Essential dynamics to understand the transitional pathways of GPCRs in different lipid environments

Our structural understanding of GPCR activation has increased over the last few years owing to the increased number of crystallographic structures of receptors in a series of conformational states. However, the environment in which the receptors have been crystallised does not reflect the contribution the lipid environment has on transitional pathways between active and inactive states. Membrane lipids are not passive bystanders and exhibit a number of properties such as hydrophobic thickness, lateral pressure and membrane curvature profiles that have recently been shown experimentally to have a regulatory role on GPCR activation (1). Furthermore, despite the wealth of receptor structures the transitional pathway between active and inactive states is poorly understood even in the absence of the lipid environment.
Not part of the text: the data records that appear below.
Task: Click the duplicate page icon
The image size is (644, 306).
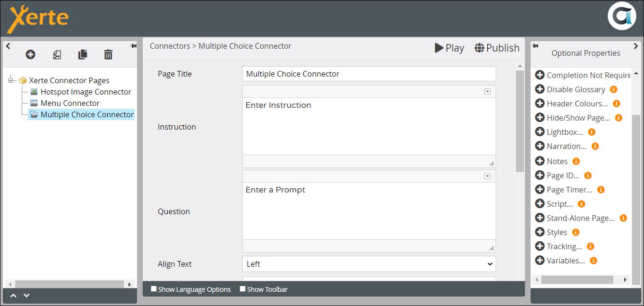Action: click(83, 55)
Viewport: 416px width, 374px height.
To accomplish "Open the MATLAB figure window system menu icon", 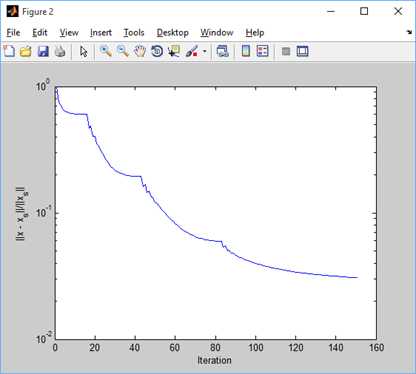I will coord(13,12).
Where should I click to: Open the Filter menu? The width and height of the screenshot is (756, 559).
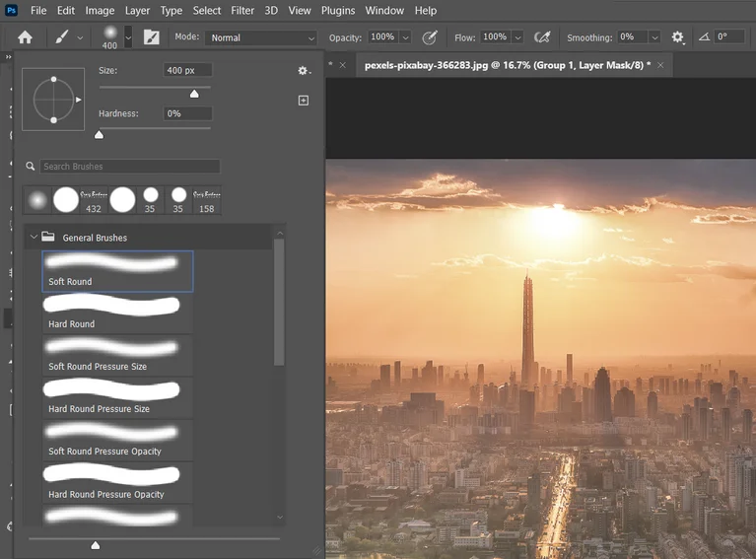[242, 11]
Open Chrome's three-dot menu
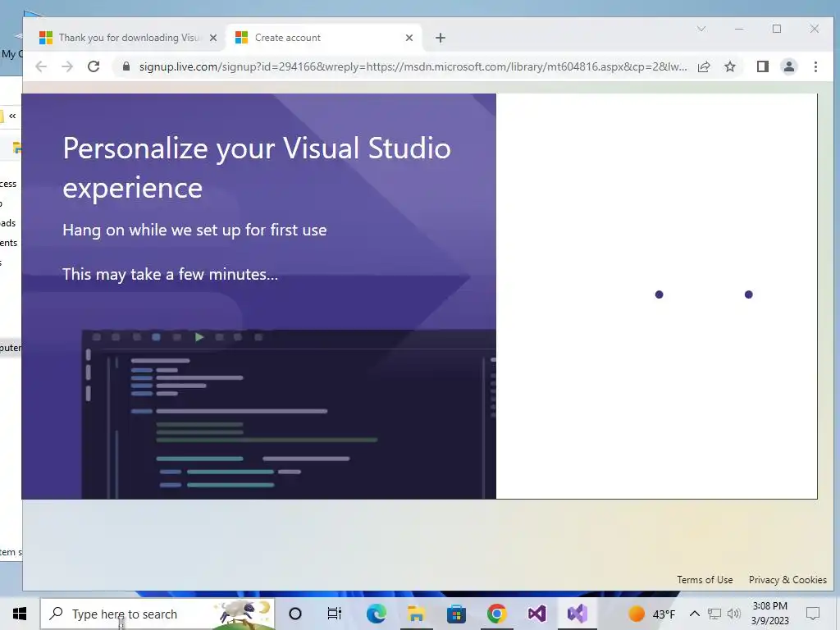 tap(815, 66)
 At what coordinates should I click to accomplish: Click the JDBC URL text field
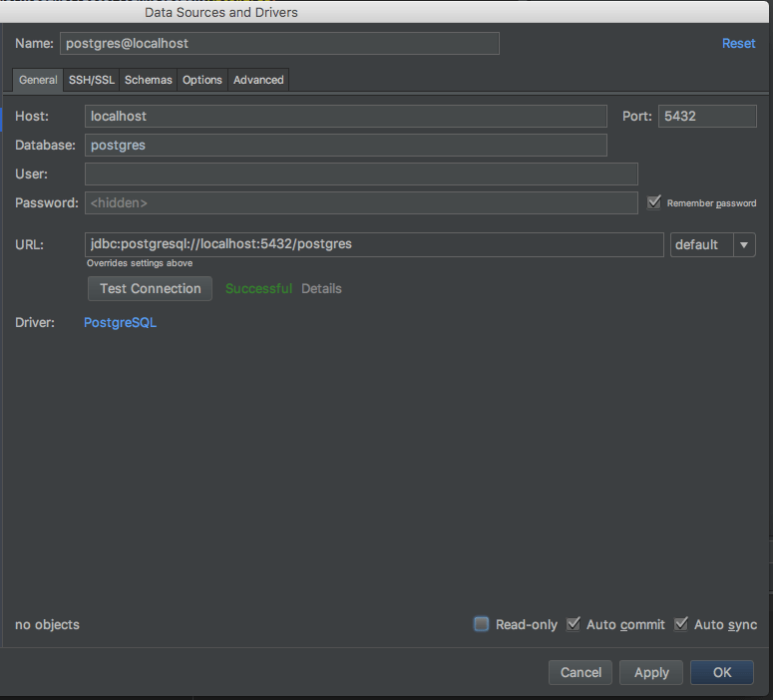pyautogui.click(x=374, y=244)
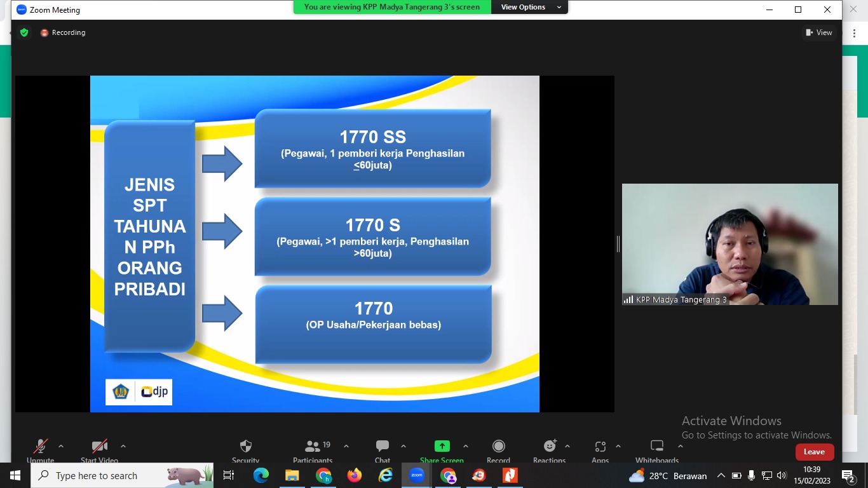Toggle the Unmute microphone button

click(41, 447)
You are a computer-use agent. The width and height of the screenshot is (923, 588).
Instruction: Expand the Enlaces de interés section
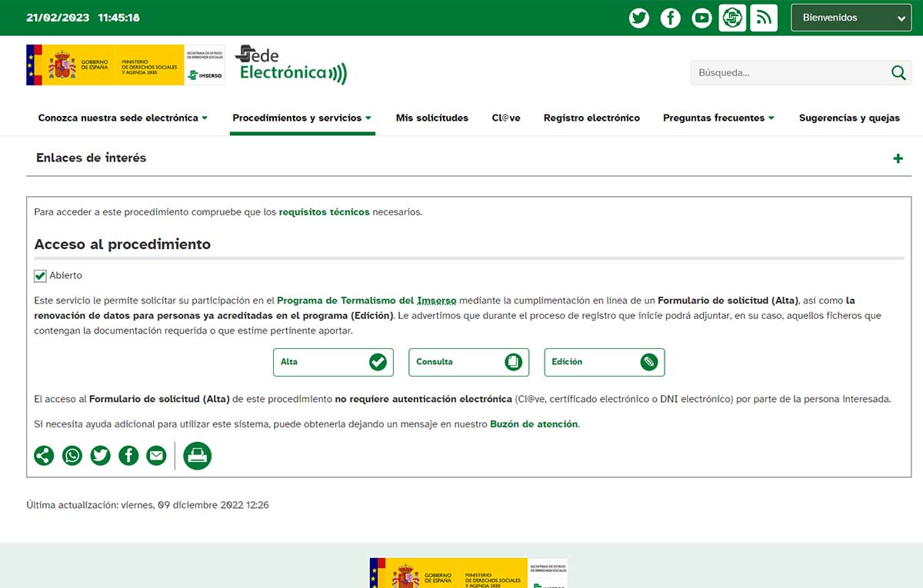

To address this we have used molecular dynamics simulations of the well studied β2AR. Inactive and active β2AR structures were inserted into pre-equilibrated DOPC, DOPE and DOPG bilayers. Each of the 6 systems was subsequently simulated for 200ns and essential dynamics was applied to obtain insights into the inactive to active transition for each of the 3 lipid environments.

Visual inspection of the transitional pathway between inactive and active states for each of the 3 lipid environments revealed a similar pattern of backbone and side chain movements however the degree of the conformational change as measured by root mean square deviation to the active structure was DOPE > DOPC > DOPG with the latter simulation giving the smallest RMSD compared to the crystal structure of the β2AR active state. In addition, we have also used the essential dynamics simulations as a series of conformational snapshots for umbrella sampling to quantify the free energy difference between the active and inactive states for the 3 lipid environments. The transitional pathway for each lipid group was separated into 40 evenly spaced snapshots from the complete transition. Each snapshot was subsequently simulated for 50ns (totalling 120 simulations for this study). Interestingly, the order of the free energy changes were consistent with the order of activation seen experimentally for the β2AR with 3.32 ± 1.2 kcal/mol, 26.1 ± 2.9 kcal/mol and 37 ± 3.2 kcal/mol for the inactive to active transitions in the DOPG, DOPC and DOPE lipid environments, respectively.

We are currently using in silico mutagenesis and density profiles in order to determine if there are any “binding” sites for lipids on the external face of GPCRs.

This work was funded by the B.B.S.R.C. Grant Number BB/M007529/1

(1) Dawaliby R et al (2016). Nat. Chem. Biol 12:35–39.